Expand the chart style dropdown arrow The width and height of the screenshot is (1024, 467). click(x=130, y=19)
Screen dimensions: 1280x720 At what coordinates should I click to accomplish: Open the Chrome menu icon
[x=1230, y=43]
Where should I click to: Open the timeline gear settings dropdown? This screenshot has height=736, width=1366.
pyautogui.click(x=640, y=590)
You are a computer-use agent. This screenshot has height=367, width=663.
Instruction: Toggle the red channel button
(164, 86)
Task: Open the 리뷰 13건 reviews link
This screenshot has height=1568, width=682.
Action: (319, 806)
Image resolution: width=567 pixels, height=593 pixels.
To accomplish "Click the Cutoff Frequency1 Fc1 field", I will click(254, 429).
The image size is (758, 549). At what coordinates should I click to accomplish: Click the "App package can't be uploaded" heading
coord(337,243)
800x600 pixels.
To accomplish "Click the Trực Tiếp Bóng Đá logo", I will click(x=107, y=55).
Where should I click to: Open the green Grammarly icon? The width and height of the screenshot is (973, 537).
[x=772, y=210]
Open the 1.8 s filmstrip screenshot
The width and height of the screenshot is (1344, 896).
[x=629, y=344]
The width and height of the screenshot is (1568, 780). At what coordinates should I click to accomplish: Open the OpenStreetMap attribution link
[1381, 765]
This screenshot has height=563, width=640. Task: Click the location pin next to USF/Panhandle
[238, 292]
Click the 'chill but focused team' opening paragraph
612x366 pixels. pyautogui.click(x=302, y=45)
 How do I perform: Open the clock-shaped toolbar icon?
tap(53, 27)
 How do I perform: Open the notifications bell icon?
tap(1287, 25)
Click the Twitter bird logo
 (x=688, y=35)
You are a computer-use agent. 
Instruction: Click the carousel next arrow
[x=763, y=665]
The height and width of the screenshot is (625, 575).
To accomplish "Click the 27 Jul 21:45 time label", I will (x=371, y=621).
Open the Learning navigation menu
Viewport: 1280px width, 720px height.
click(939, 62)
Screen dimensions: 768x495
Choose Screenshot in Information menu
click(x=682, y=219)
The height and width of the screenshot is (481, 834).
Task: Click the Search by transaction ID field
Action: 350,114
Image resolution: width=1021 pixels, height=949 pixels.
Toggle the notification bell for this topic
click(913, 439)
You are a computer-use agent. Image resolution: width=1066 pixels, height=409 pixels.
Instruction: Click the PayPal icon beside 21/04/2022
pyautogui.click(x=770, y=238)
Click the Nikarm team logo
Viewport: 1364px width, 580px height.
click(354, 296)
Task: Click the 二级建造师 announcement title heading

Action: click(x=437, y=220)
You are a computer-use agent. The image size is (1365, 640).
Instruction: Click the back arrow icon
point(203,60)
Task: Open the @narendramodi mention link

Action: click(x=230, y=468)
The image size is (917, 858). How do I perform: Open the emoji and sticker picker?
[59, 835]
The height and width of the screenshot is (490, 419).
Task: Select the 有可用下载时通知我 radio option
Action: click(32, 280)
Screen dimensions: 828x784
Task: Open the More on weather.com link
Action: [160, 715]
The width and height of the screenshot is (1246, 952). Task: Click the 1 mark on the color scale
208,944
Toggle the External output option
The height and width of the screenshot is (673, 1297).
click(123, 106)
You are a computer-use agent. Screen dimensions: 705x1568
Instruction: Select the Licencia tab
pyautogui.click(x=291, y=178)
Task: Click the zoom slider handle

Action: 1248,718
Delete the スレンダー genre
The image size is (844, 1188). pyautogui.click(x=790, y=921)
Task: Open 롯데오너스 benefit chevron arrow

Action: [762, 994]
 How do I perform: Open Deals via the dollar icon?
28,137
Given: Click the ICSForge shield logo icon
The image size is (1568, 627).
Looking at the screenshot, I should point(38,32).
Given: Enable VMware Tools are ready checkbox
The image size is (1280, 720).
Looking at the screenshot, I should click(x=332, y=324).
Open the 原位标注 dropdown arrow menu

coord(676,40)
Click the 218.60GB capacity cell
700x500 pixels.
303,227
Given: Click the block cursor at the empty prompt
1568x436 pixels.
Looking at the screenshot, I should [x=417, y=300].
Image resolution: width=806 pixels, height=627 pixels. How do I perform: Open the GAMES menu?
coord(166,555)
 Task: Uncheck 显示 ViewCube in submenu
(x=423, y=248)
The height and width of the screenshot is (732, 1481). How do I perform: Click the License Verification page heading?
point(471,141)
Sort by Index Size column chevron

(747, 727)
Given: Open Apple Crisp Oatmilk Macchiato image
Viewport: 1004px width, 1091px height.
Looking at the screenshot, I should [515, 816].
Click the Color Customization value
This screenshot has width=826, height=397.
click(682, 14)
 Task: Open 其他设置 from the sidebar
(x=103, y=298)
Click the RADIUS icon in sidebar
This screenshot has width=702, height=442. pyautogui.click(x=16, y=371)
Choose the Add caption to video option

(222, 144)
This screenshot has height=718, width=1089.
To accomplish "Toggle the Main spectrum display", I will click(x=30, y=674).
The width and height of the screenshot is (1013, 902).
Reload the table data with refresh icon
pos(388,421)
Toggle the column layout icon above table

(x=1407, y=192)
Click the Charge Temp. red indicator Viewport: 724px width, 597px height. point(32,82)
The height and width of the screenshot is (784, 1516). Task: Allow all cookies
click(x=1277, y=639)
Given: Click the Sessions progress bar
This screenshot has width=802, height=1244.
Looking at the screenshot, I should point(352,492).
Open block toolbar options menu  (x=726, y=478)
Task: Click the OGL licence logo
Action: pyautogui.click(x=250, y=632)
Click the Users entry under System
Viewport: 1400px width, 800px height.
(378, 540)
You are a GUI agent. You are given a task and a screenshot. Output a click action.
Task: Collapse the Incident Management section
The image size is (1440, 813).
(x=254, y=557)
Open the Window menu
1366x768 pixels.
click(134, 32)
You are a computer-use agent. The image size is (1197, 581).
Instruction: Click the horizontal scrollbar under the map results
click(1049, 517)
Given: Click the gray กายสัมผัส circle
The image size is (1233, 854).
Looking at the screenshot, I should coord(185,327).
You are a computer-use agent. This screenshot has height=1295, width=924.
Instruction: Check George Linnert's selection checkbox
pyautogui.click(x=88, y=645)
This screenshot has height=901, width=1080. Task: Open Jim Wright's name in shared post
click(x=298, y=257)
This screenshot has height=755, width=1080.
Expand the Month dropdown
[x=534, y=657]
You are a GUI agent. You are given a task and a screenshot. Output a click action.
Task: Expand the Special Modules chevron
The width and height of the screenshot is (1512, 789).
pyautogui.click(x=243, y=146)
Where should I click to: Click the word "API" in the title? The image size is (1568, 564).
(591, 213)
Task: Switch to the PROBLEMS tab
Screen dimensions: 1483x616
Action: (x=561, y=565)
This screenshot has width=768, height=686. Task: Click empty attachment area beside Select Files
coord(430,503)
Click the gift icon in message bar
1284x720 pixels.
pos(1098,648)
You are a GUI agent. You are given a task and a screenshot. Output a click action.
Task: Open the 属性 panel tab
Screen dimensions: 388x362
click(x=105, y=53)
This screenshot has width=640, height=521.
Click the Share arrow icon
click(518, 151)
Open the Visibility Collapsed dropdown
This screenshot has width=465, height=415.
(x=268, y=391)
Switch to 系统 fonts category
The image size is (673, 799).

:::

__TO DO__
Take the entries above and copy them out exactly.

__EXPECTED ANSWER__
Expand the chart style dropdown arrow The width and height of the screenshot is (1024, 467). click(x=130, y=19)
Screen dimensions: 1280x720 At what coordinates should I click to accomplish: Open the Chrome menu icon
[x=1230, y=43]
Where should I click to: Open the timeline gear settings dropdown? This screenshot has height=736, width=1366.
pyautogui.click(x=640, y=590)
You are a computer-use agent. This screenshot has height=367, width=663.
Instruction: Toggle the red channel button
(164, 86)
Task: Open the 리뷰 13건 reviews link
This screenshot has height=1568, width=682.
Action: (319, 806)
Image resolution: width=567 pixels, height=593 pixels.
To accomplish "Click the Cutoff Frequency1 Fc1 field", I will click(254, 429).
The image size is (758, 549). At what coordinates should I click to accomplish: Click the "App package can't be uploaded" heading
coord(337,243)
800x600 pixels.
To accomplish "Click the Trực Tiếp Bóng Đá logo", I will click(x=107, y=55).
Where should I click to: Open the green Grammarly icon? The width and height of the screenshot is (973, 537).
[x=772, y=210]
Open the 1.8 s filmstrip screenshot
The width and height of the screenshot is (1344, 896).
[x=629, y=344]
The width and height of the screenshot is (1568, 780). At what coordinates should I click to accomplish: Open the OpenStreetMap attribution link
[1381, 765]
This screenshot has height=563, width=640. Task: Click the location pin next to USF/Panhandle
[238, 292]
Click the 'chill but focused team' opening paragraph
612x366 pixels. pyautogui.click(x=302, y=45)
 How do I perform: Open the clock-shaped toolbar icon?
tap(53, 27)
 How do I perform: Open the notifications bell icon?
tap(1287, 25)
Click the Twitter bird logo
 (x=688, y=35)
You are a computer-use agent. 
Instruction: Click the carousel next arrow
[x=763, y=665]
The height and width of the screenshot is (625, 575).
To accomplish "Click the 27 Jul 21:45 time label", I will (x=371, y=621).
Open the Learning navigation menu
Viewport: 1280px width, 720px height.
click(939, 62)
Screen dimensions: 768x495
Choose Screenshot in Information menu
click(x=682, y=219)
The height and width of the screenshot is (481, 834).
Task: Click the Search by transaction ID field
Action: 350,114
Image resolution: width=1021 pixels, height=949 pixels.
Toggle the notification bell for this topic
click(913, 439)
You are a computer-use agent. Image resolution: width=1066 pixels, height=409 pixels.
Instruction: Click the PayPal icon beside 21/04/2022
pyautogui.click(x=770, y=238)
Click the Nikarm team logo
Viewport: 1364px width, 580px height.
click(354, 296)
Task: Click the 二级建造师 announcement title heading

Action: click(x=437, y=220)
You are a computer-use agent. The image size is (1365, 640).
Instruction: Click the back arrow icon
point(203,60)
Task: Open the @narendramodi mention link

Action: click(x=230, y=468)
The image size is (917, 858). How do I perform: Open the emoji and sticker picker?
[59, 835]
The height and width of the screenshot is (490, 419).
Task: Select the 有可用下载时通知我 radio option
Action: click(32, 280)
Screen dimensions: 828x784
Task: Open the More on weather.com link
Action: [160, 715]
The width and height of the screenshot is (1246, 952). Task: Click the 1 mark on the color scale
208,944
Toggle the External output option
The height and width of the screenshot is (673, 1297).
click(123, 106)
You are a computer-use agent. Screen dimensions: 705x1568
Instruction: Select the Licencia tab
pyautogui.click(x=291, y=178)
Task: Click the zoom slider handle

Action: 1248,718
Delete the スレンダー genre
The image size is (844, 1188). pyautogui.click(x=790, y=921)
Task: Open 롯데오너스 benefit chevron arrow

Action: [762, 994]
 How do I perform: Open Deals via the dollar icon?
28,137
Given: Click the ICSForge shield logo icon
The image size is (1568, 627).
Looking at the screenshot, I should point(38,32).
Given: Enable VMware Tools are ready checkbox
The image size is (1280, 720).
Looking at the screenshot, I should click(x=332, y=324).
Open the 原位标注 dropdown arrow menu

coord(676,40)
Click the 218.60GB capacity cell
700x500 pixels.
303,227
Given: Click the block cursor at the empty prompt
1568x436 pixels.
Looking at the screenshot, I should [x=417, y=300].
Image resolution: width=806 pixels, height=627 pixels. How do I perform: Open the GAMES menu?
coord(166,555)
 Task: Uncheck 显示 ViewCube in submenu
(x=423, y=248)
The height and width of the screenshot is (732, 1481). How do I perform: Click the License Verification page heading?
point(471,141)
Sort by Index Size column chevron

(747, 727)
Given: Open Apple Crisp Oatmilk Macchiato image
Viewport: 1004px width, 1091px height.
Looking at the screenshot, I should [515, 816].
Click the Color Customization value
This screenshot has width=826, height=397.
click(682, 14)
 Task: Open 其他设置 from the sidebar
(x=103, y=298)
Click the RADIUS icon in sidebar
This screenshot has width=702, height=442. pyautogui.click(x=16, y=371)
Choose the Add caption to video option

(222, 144)
This screenshot has height=718, width=1089.
To accomplish "Toggle the Main spectrum display", I will click(x=30, y=674).
The width and height of the screenshot is (1013, 902).
Reload the table data with refresh icon
pos(388,421)
Toggle the column layout icon above table

(x=1407, y=192)
Click the Charge Temp. red indicator Viewport: 724px width, 597px height. point(32,82)
The height and width of the screenshot is (784, 1516). Task: Allow all cookies
click(x=1277, y=639)
Given: Click the Sessions progress bar
This screenshot has width=802, height=1244.
Looking at the screenshot, I should point(352,492).
Open block toolbar options menu  (x=726, y=478)
Task: Click the OGL licence logo
Action: pyautogui.click(x=250, y=632)
Click the Users entry under System
Viewport: 1400px width, 800px height.
(378, 540)
You are a GUI agent. You are given a task and a screenshot. Output a click action.
Task: Collapse the Incident Management section
The image size is (1440, 813).
(x=254, y=557)
Open the Window menu
1366x768 pixels.
click(134, 32)
You are a computer-use agent. The image size is (1197, 581).
Instruction: Click the horizontal scrollbar under the map results
click(1049, 517)
Given: Click the gray กายสัมผัส circle
The image size is (1233, 854).
Looking at the screenshot, I should coord(185,327).
You are a computer-use agent. This screenshot has height=1295, width=924.
Instruction: Check George Linnert's selection checkbox
pyautogui.click(x=88, y=645)
This screenshot has height=901, width=1080. Task: Open Jim Wright's name in shared post
click(x=298, y=257)
This screenshot has height=755, width=1080.
Expand the Month dropdown
[x=534, y=657]
You are a GUI agent. You are given a task and a screenshot. Output a click action.
Task: Expand the Special Modules chevron
The width and height of the screenshot is (1512, 789).
pyautogui.click(x=243, y=146)
Where should I click to: Click the word "API" in the title? The image size is (1568, 564).
(591, 213)
Task: Switch to the PROBLEMS tab
Screen dimensions: 1483x616
Action: (x=561, y=565)
This screenshot has width=768, height=686. Task: Click empty attachment area beside Select Files
coord(430,503)
Click the gift icon in message bar
1284x720 pixels.
pos(1098,648)
You are a GUI agent. You are given a task and a screenshot. Output a click action.
Task: Open the 属性 panel tab
Screen dimensions: 388x362
click(x=105, y=53)
This screenshot has width=640, height=521.
Click the Share arrow icon
click(518, 151)
Open the Visibility Collapsed dropdown
This screenshot has width=465, height=415.
(x=268, y=391)
Switch to 系统 fonts category
The image size is (673, 799).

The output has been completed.